Only the lines from the one holding "At what coordinates" to the end of the data should be echoed, exactly as they appear, minus the pictures.

- - -

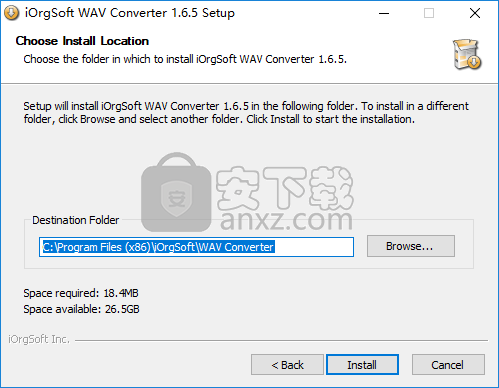Click the 'Choose the folder in which to install' subtitle
499x388 pixels.
[185, 59]
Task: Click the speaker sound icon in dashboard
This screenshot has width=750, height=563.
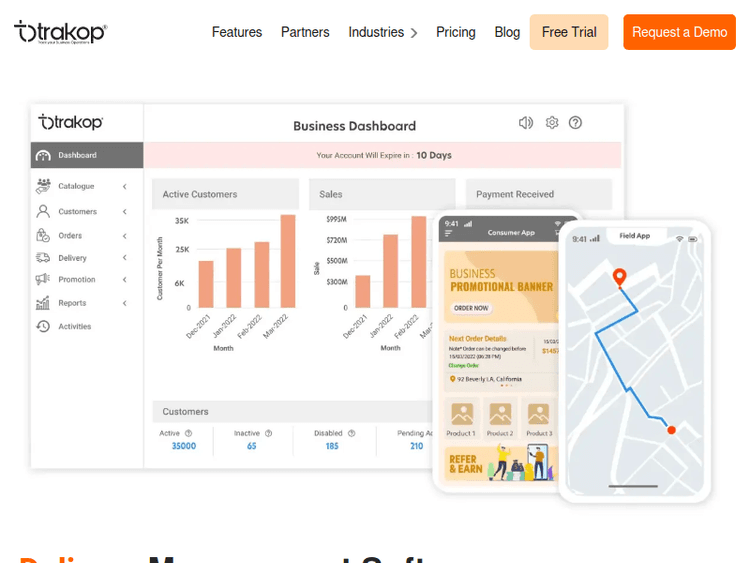Action: [526, 123]
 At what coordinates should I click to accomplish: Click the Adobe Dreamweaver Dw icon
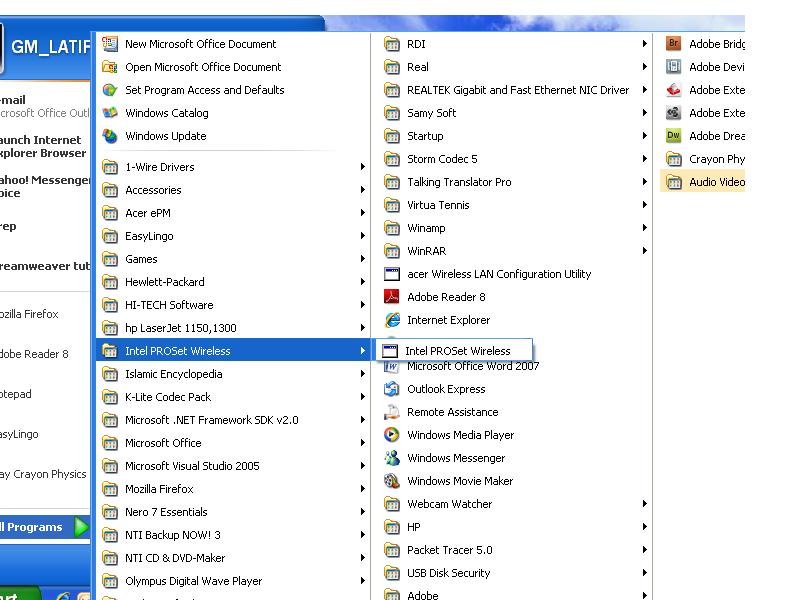(x=673, y=136)
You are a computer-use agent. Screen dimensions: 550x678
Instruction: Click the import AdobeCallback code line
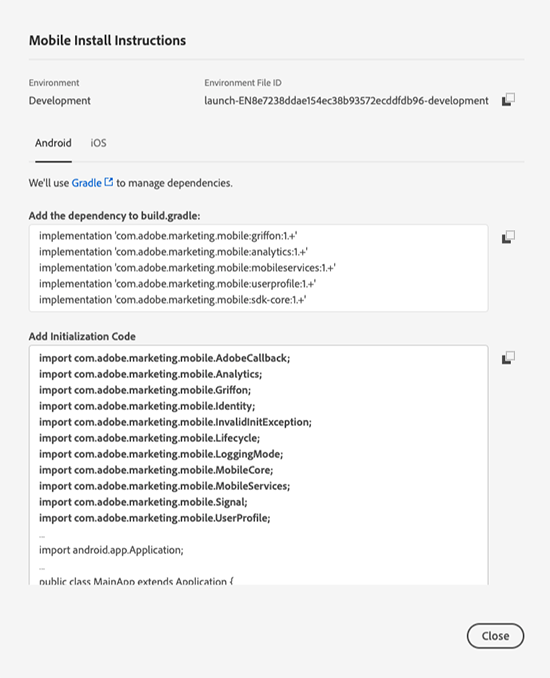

- - -

**Output of the task:**
 At what coordinates should I click to accomplish: Click the Adobe Dreamweaver Dw icon
(x=673, y=136)
You are a computer-use agent. Screen dimensions: 550x678
Instruction: Click the import AdobeCallback code line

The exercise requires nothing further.